Exercise passage:
###
Noontime protest in downtown Mystic

In Mystic, the crowd included people of all ages and many young people, holding signs saying “Black Lives Matter,” “I can’t breathe,” “Truth + Justice,” “White Silence = Violence,” and “No Justice, No Peace!”

Rise Up Mystic, a grassroots organization, plans to stand in support of Black Lives Matter from noon to 1 p.m. each day this week. Seeing protests across the country in the wake of Floyd’s death, Rise Up Mystic member Lorraine Tamsky said she wanted to bring people together to show solidarity with Black Lives Matter.

"I think it's important that it's a community effort," Tamsky said.

Amara Robinson, 17, of Groton held a sign that said: “It is not enough to be quietly non-racist. Now is the time to be vocally anti-racist.”

“I think it’s important to stand up for your beliefs and values,” Robinson said, “and I think with what’s going on in the world today, it’s important to show that I’m not going to stand for it and that changes need to be made.”

She said people need to speak out against racism and she’d like to see communities coming together as one.

“I’d like to see the divide between police and civilians be not there anymore and that the police stand with the civilians and that the civilians aren’t anti-police either,” Robinson added. “I’d like to see unity.”

A Fitch High School student who is white, black and Native American, Robinson said she has been called the “N word” multiple times at school. She also said she thinks the kids of color are held more responsible for their actions at school than the kids who aren’t of color. She said whether everyone gets in trouble or no one gets in trouble, the actions need to be equal toward all students.

Brooklyn resident Johrdyn Horwath said she was motivated by her older son to come to the protest on Tuesday.

“We came out here because I have a son who is part black, and I thought it was important to teach him what’s going on before he becomes another statistic or he experiences this on his own,” Horwath said.

Her older son, Kenneth, 7, held a sign that said “My Life Matters,” while his brother, Liam, 5, held a sign saying “My Brother’s Life Matters.”

Horwath said her older son experienced issues with racism at his former school in Lyme and the family always talked about race and how color doesn’t define someone.
###
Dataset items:
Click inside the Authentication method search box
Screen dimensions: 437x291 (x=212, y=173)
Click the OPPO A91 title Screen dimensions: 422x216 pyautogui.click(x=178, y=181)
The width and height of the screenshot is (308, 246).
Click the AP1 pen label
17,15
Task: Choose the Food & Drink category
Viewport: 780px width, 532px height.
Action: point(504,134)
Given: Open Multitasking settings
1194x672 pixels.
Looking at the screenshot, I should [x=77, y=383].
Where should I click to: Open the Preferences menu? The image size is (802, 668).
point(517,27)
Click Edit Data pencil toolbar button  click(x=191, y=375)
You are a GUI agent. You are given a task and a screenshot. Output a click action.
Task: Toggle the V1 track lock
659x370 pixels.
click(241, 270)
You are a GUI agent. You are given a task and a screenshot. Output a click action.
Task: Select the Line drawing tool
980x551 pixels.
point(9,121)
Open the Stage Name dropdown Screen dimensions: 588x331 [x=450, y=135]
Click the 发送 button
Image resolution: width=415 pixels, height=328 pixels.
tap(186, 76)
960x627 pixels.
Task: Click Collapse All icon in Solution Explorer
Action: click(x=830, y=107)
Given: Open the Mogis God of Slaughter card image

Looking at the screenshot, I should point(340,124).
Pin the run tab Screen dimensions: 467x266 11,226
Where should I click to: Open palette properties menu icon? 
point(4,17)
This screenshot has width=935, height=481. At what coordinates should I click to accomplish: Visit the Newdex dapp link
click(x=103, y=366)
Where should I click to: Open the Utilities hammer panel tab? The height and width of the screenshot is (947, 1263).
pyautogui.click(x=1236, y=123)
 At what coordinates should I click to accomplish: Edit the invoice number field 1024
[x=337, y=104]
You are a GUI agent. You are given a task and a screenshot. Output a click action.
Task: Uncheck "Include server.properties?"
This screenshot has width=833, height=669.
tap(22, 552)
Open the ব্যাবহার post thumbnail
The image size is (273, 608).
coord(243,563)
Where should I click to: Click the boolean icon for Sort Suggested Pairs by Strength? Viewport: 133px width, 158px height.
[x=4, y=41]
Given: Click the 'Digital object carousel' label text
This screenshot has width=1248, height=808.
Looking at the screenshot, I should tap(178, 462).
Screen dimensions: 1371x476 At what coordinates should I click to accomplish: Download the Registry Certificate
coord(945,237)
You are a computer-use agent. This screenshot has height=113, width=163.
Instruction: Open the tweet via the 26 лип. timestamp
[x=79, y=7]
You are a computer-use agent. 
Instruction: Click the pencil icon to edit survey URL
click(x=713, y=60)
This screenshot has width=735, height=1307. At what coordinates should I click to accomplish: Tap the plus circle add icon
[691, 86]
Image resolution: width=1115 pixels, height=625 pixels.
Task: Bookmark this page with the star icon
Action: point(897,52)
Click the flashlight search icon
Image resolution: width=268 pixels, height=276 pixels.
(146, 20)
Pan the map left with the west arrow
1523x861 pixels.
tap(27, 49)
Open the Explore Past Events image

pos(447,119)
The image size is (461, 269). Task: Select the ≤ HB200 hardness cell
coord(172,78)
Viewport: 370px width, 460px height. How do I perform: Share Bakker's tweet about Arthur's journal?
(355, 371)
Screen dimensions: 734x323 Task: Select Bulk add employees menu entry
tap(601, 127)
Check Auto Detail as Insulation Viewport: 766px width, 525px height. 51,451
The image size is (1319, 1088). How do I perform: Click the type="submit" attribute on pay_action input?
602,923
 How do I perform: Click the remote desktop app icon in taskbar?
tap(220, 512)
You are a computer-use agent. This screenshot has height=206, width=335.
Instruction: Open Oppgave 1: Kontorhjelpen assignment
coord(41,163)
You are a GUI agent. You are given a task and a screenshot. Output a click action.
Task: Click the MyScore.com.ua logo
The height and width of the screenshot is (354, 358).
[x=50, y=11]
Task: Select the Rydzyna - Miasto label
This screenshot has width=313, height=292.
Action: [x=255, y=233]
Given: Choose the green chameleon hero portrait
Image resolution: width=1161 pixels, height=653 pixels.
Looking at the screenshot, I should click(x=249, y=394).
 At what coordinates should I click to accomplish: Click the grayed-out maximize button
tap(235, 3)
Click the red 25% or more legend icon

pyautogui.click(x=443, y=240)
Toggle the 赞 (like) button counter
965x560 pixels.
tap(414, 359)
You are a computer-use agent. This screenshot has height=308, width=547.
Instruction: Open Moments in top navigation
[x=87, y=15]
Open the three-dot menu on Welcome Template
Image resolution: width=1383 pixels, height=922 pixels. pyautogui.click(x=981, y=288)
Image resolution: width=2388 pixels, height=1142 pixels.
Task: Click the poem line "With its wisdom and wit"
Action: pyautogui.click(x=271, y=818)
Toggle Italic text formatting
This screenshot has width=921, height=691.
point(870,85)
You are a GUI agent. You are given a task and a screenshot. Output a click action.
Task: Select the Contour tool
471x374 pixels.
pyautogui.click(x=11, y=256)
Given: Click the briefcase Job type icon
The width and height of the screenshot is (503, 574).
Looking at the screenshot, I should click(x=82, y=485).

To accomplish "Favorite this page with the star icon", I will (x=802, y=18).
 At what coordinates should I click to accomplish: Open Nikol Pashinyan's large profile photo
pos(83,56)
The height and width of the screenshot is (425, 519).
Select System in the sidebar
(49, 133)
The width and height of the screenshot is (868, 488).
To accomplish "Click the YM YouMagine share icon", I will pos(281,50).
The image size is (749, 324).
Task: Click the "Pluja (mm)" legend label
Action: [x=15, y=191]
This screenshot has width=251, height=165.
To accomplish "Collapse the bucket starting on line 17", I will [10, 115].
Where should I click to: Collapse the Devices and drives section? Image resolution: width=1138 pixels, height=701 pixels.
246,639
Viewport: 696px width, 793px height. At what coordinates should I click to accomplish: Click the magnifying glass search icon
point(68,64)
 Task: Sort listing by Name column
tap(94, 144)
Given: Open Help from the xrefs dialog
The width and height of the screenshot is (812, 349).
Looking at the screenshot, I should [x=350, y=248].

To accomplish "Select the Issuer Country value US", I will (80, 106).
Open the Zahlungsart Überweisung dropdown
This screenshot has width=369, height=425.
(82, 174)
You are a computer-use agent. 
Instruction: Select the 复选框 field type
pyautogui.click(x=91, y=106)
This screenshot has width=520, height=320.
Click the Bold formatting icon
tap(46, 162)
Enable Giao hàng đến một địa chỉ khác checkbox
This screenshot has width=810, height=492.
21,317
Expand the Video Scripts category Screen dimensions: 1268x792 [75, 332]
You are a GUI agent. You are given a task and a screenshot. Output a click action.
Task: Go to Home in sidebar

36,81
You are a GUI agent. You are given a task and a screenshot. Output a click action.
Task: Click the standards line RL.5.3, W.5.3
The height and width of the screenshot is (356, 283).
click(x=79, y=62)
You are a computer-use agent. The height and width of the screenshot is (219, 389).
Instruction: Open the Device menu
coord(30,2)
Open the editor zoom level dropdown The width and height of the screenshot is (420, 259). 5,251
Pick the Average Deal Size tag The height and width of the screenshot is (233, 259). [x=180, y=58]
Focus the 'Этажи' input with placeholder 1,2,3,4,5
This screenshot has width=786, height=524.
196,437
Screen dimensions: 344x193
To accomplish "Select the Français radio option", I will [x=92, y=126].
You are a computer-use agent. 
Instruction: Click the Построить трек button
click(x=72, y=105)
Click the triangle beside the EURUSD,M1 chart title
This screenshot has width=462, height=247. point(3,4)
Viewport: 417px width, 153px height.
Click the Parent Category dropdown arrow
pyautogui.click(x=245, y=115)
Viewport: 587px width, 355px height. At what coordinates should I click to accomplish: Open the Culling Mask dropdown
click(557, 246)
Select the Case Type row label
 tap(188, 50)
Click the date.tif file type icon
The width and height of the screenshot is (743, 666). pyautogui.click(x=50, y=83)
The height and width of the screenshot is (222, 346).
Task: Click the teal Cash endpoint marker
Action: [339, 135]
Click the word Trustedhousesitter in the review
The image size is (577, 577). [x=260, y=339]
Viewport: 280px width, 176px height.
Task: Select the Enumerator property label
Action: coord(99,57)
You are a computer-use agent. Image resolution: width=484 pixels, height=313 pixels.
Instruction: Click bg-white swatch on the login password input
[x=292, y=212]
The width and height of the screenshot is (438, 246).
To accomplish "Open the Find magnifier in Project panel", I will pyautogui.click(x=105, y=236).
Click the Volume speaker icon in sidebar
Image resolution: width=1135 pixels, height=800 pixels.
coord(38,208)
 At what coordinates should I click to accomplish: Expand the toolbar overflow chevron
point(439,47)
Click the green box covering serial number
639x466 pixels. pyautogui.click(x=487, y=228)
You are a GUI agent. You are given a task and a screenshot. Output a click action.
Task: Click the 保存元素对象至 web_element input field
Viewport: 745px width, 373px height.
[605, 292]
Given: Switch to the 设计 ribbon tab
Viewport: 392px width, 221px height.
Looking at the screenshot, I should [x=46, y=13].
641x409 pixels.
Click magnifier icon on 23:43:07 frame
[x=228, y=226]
###
Apply what you read:
**a.** From the Mystic protest article, return the passage that starts with "Her older son, Kenneth, 7, held" and goes on through "doesn’t define someone.".
**b.** Write the next part of the Mystic protest article, picking up from its last sentence.
The items are separate material and are not part of the Mystic protest article.

Written answers:
**a.**
Her older son, Kenneth, 7, held a sign that said “My Life Matters,” while his brother, Liam, 5, held a sign saying “My Brother’s Life Matters.”

Horwath said her older son experienced issues with racism at his former school in Lyme and the family always talked about race and how color doesn’t define someone.

**b.**
“I want him to see that we’re here to help you: everybody,” she said, as she stood among people holding signs in solidarity. “All these people are here to say look, yeah, you do matter.”

Portia Bordelon, a Groton resident who serves on the Town Council, said she came to peacefully make a statement for her community, herself, her family and for everybody.

“It’s good to see the community come out and peacefully protest and stand up against the injustice in our country,” Bordelon said. “As a mother of two black boys, I think it’s scary times, and there is a difference in how people are being treated. Acknowledgment is important. That’s the first step.”

Jason Hine, administrator with Rise Up Mystic, said he was glad to see many people speaking up and showing support for Black Lives Matter.

"We feel that as progressive-minded people that not all voices are being heard and we think that black voices need to be heard," he said of Rise Up Mystic organizing the event. "We do think black lives matter and we are trying to show our support for people who have been kept out in a lot of ways and who have suffered and so we're just supporting peaceful change."

Holding a sign with that said "I can't breathe," which were among Floyd's last words, Ellie Coffey of Pawcatuck said more needs to be done on every level: "I'm just so sick of all the unfairness," she said.

Like many people gathered on Tuesday, Coffey is white and said it's important for white people to stand up against racism in society. She said she is reading more and more about how to be anti-racist.

Charlotte Kading of Pawcatuck held a sign that said "White Silence=Violence."

"I want to show my neighbors and everybody visiting Mystic that this is what we stand for in our community," Kading said. "We don't stand for: violent racism, any racism, police brutality, leaving our neighbors and anybody to die the way people are being killed."